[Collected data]

────

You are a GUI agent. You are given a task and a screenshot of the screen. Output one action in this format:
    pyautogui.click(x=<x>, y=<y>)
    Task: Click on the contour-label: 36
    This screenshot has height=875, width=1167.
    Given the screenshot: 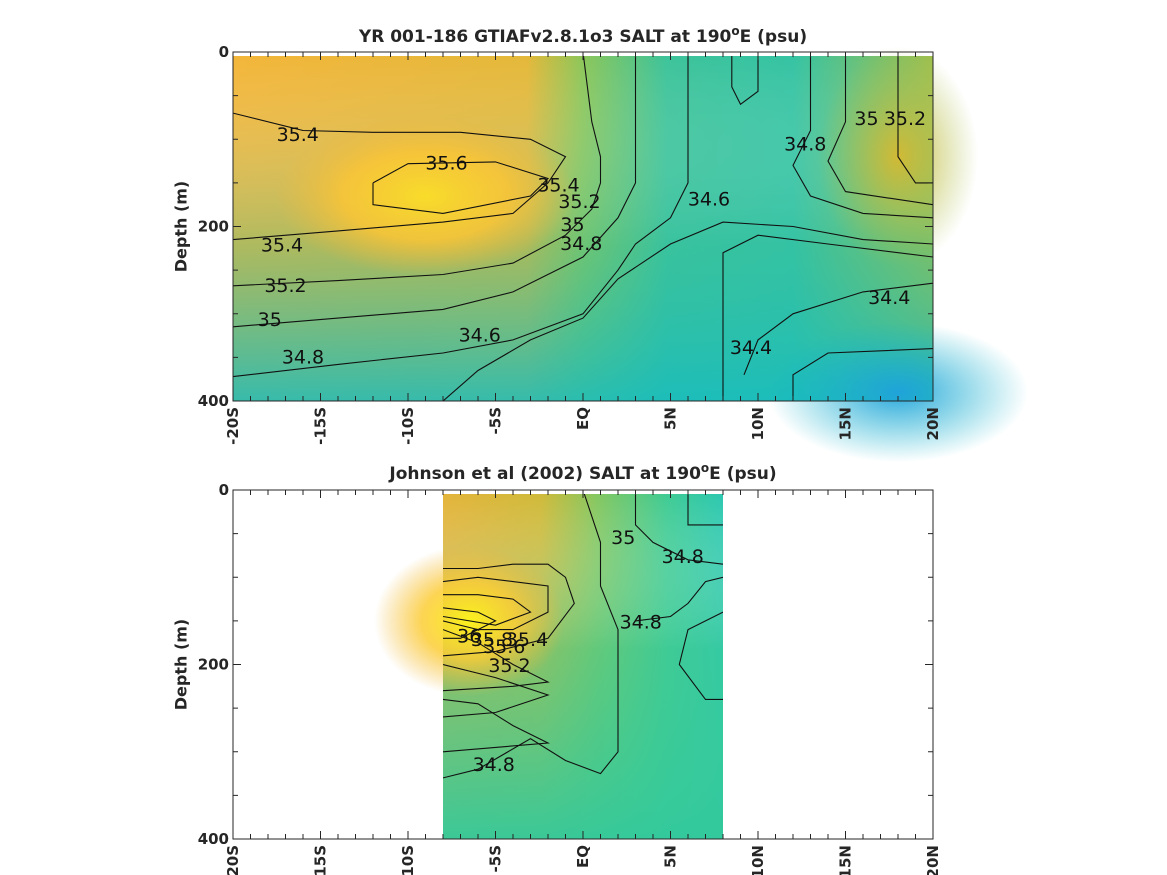 What is the action you would take?
    pyautogui.click(x=469, y=637)
    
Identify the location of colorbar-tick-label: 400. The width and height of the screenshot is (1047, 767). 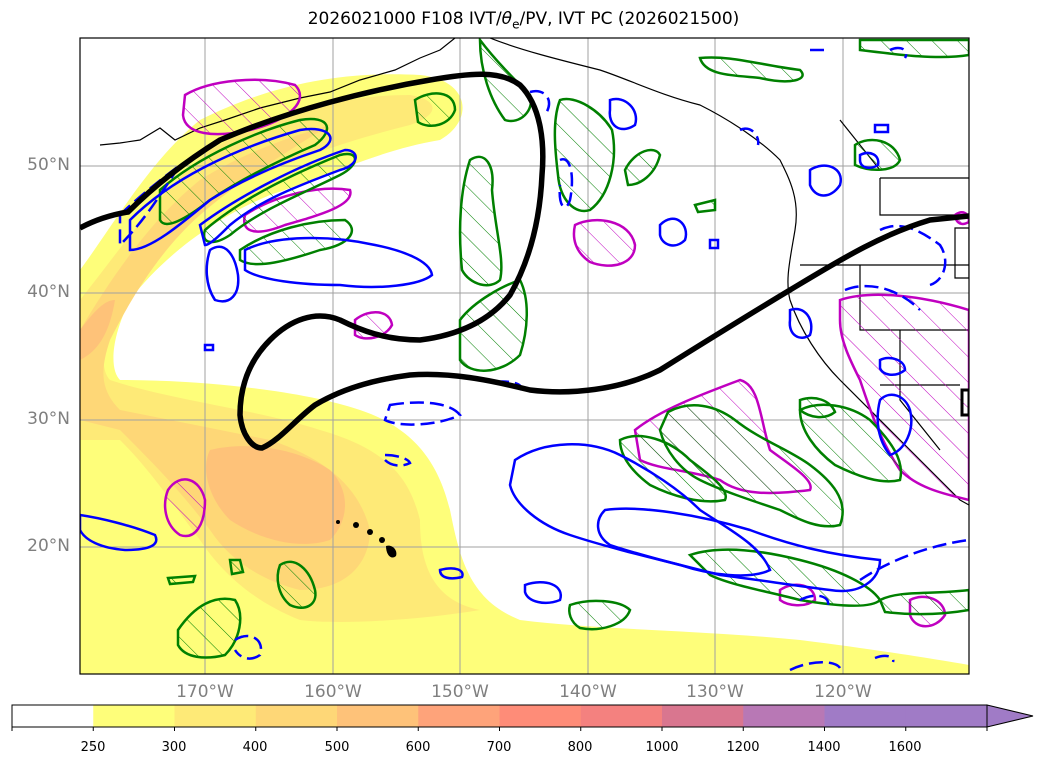
(255, 748).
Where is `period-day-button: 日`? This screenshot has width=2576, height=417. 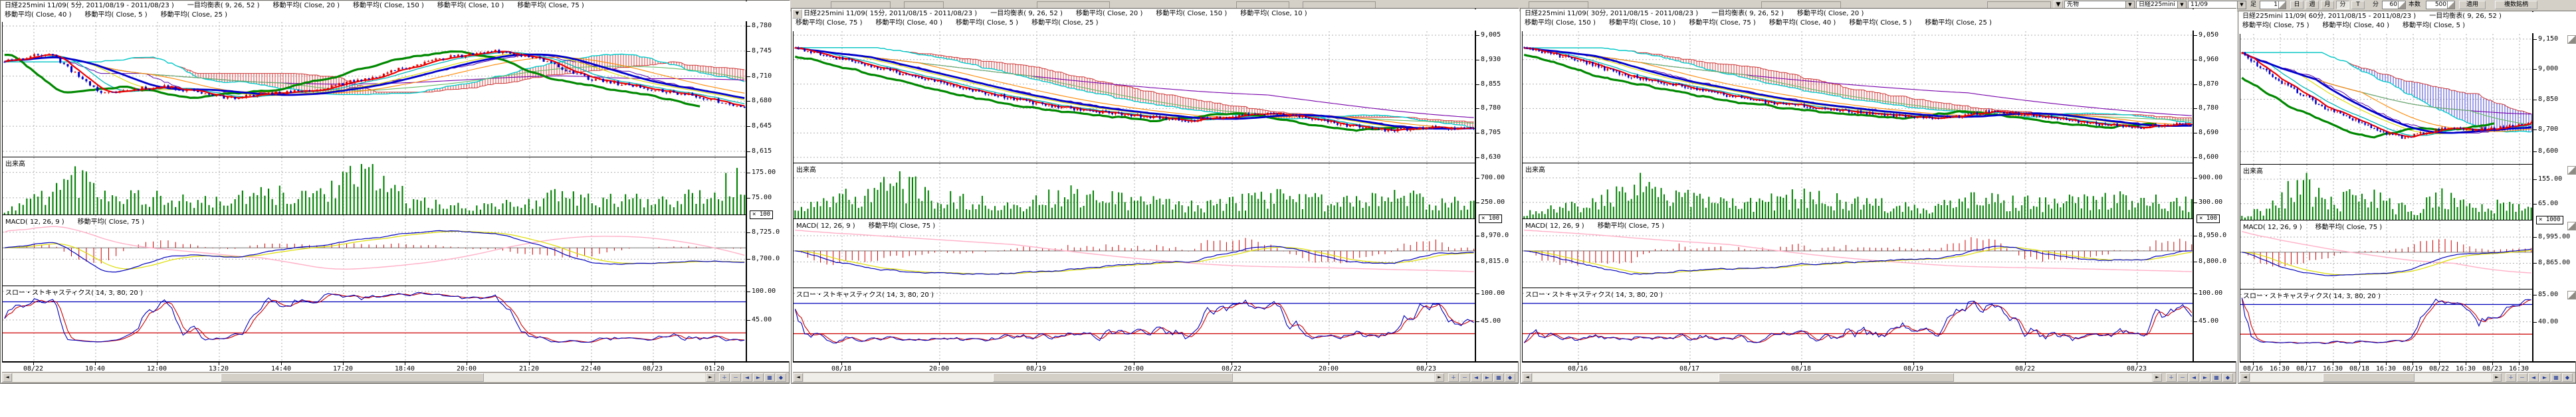
period-day-button: 日 is located at coordinates (2297, 5).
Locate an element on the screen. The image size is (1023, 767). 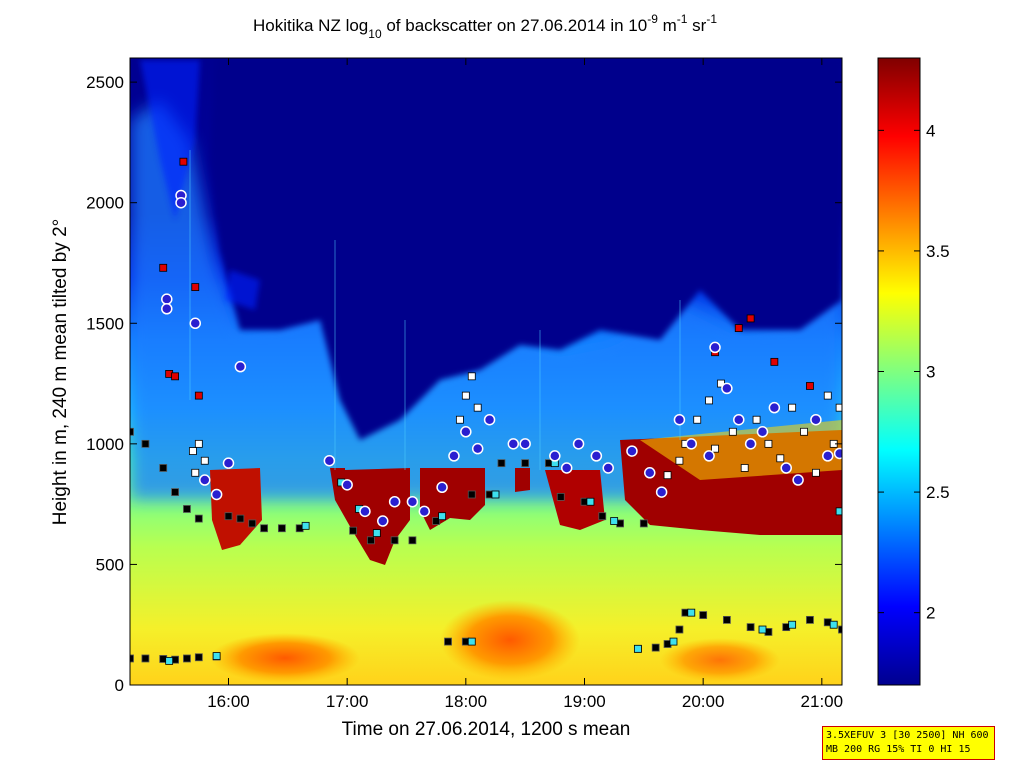
colorbar-tick-label: 3 is located at coordinates (930, 372).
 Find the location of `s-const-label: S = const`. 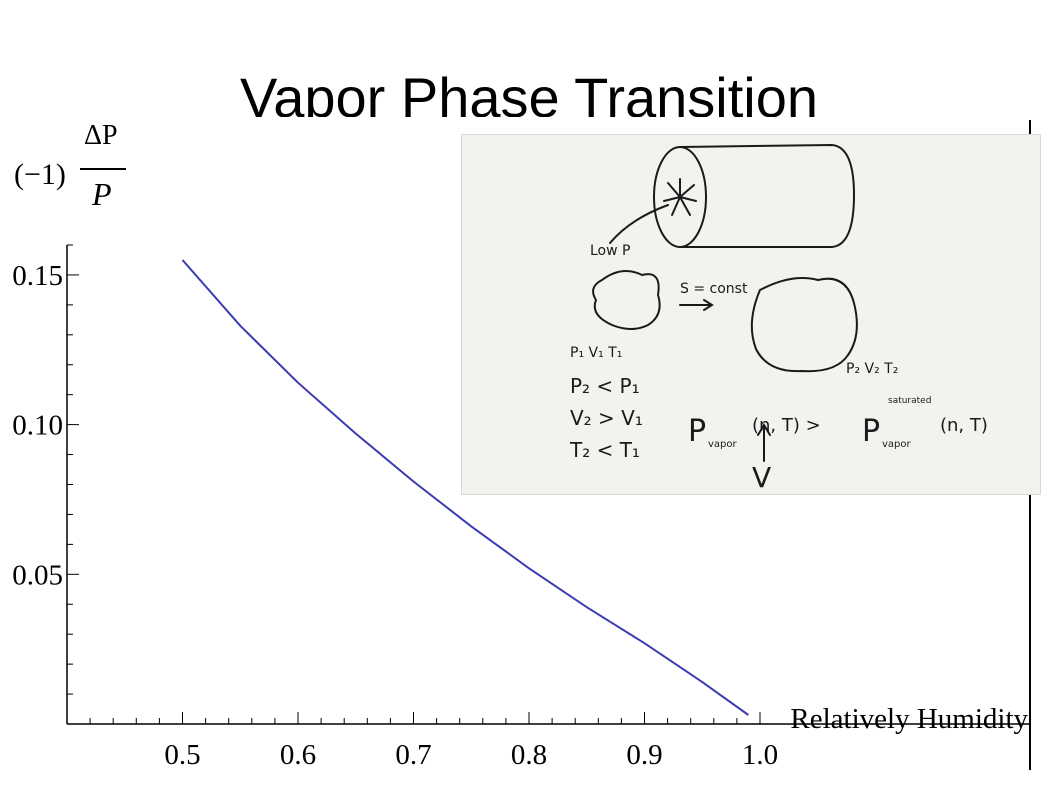

s-const-label: S = const is located at coordinates (714, 289).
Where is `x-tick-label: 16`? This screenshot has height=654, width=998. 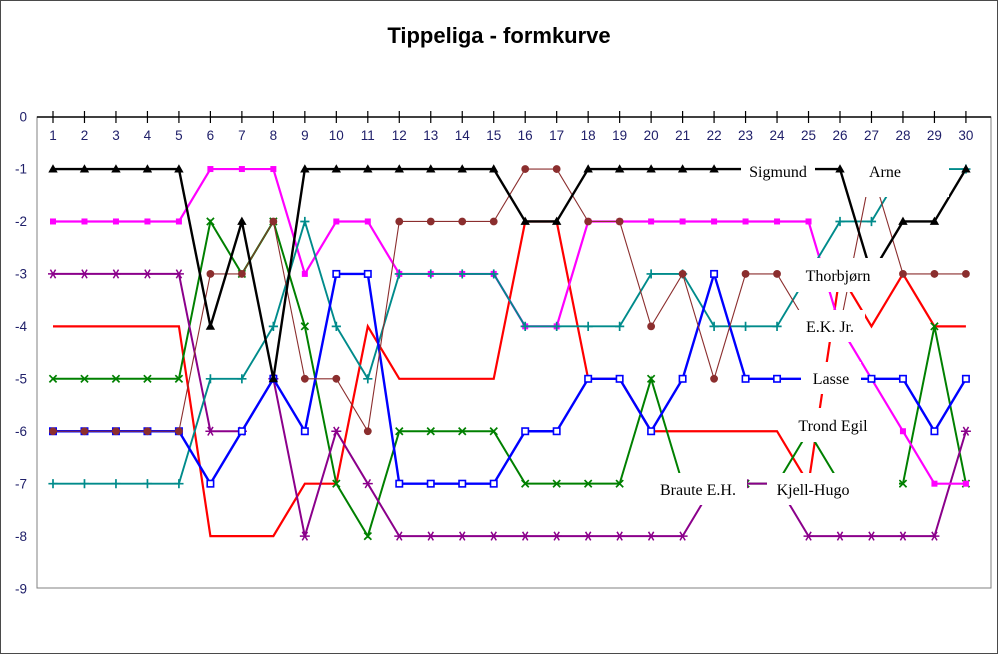 x-tick-label: 16 is located at coordinates (526, 136).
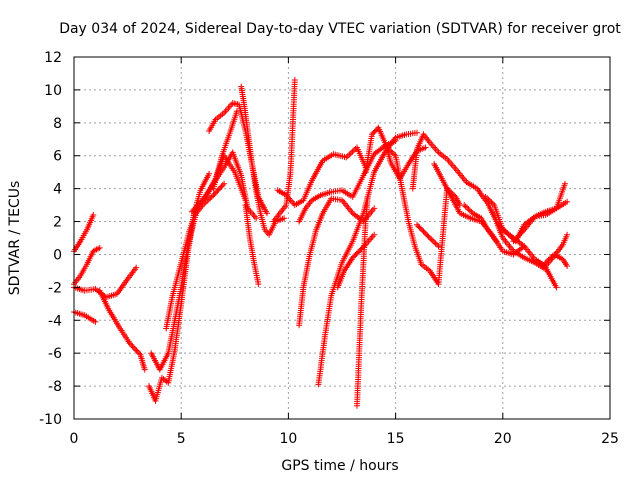 This screenshot has width=640, height=480. Describe the element at coordinates (58, 223) in the screenshot. I see `y-tick-label: 2` at that location.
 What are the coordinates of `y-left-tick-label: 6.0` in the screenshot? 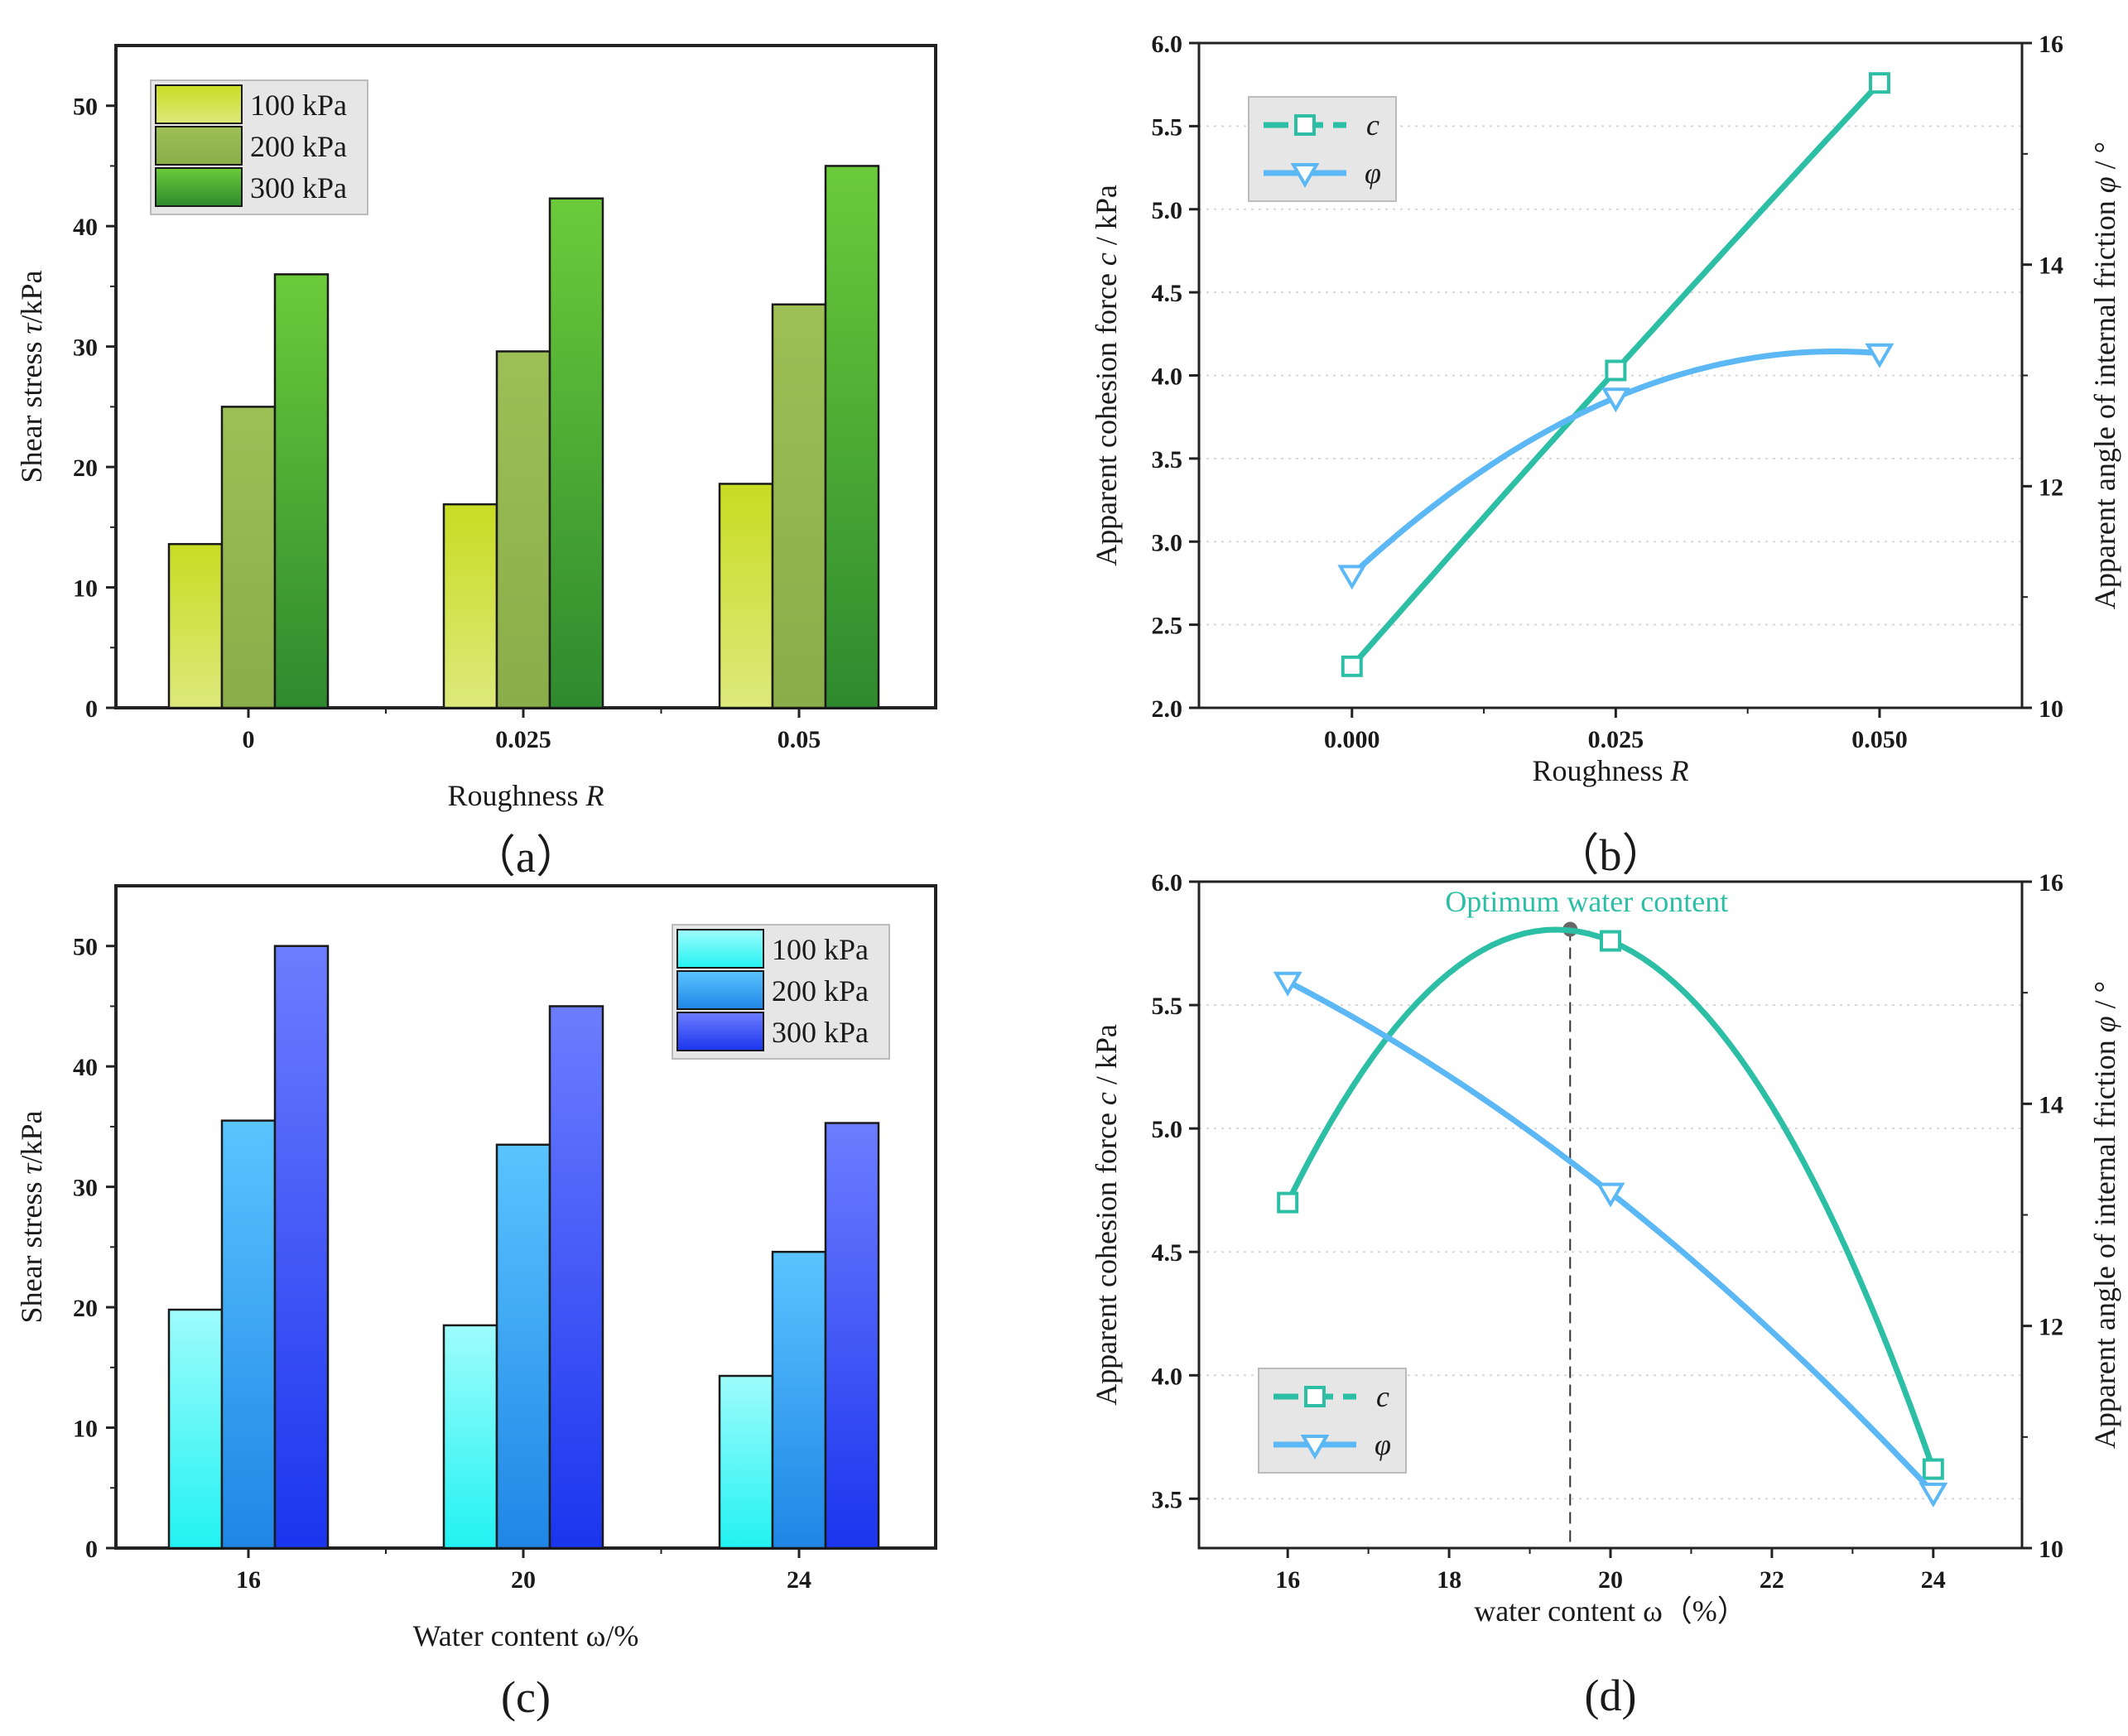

────

- **Written task**: Copy out everything in the data above from the line containing "Identify the location" down to the line containing "period-day-button: 日 is", keeping both of those lines. Leave the pictures out of your answer.

- **Response to the task**:
Identify the location of colorbar-tick-label: 400. The width and height of the screenshot is (1047, 767). 
(255, 748).
Where is `period-day-button: 日`? This screenshot has width=2576, height=417. 
period-day-button: 日 is located at coordinates (2297, 5).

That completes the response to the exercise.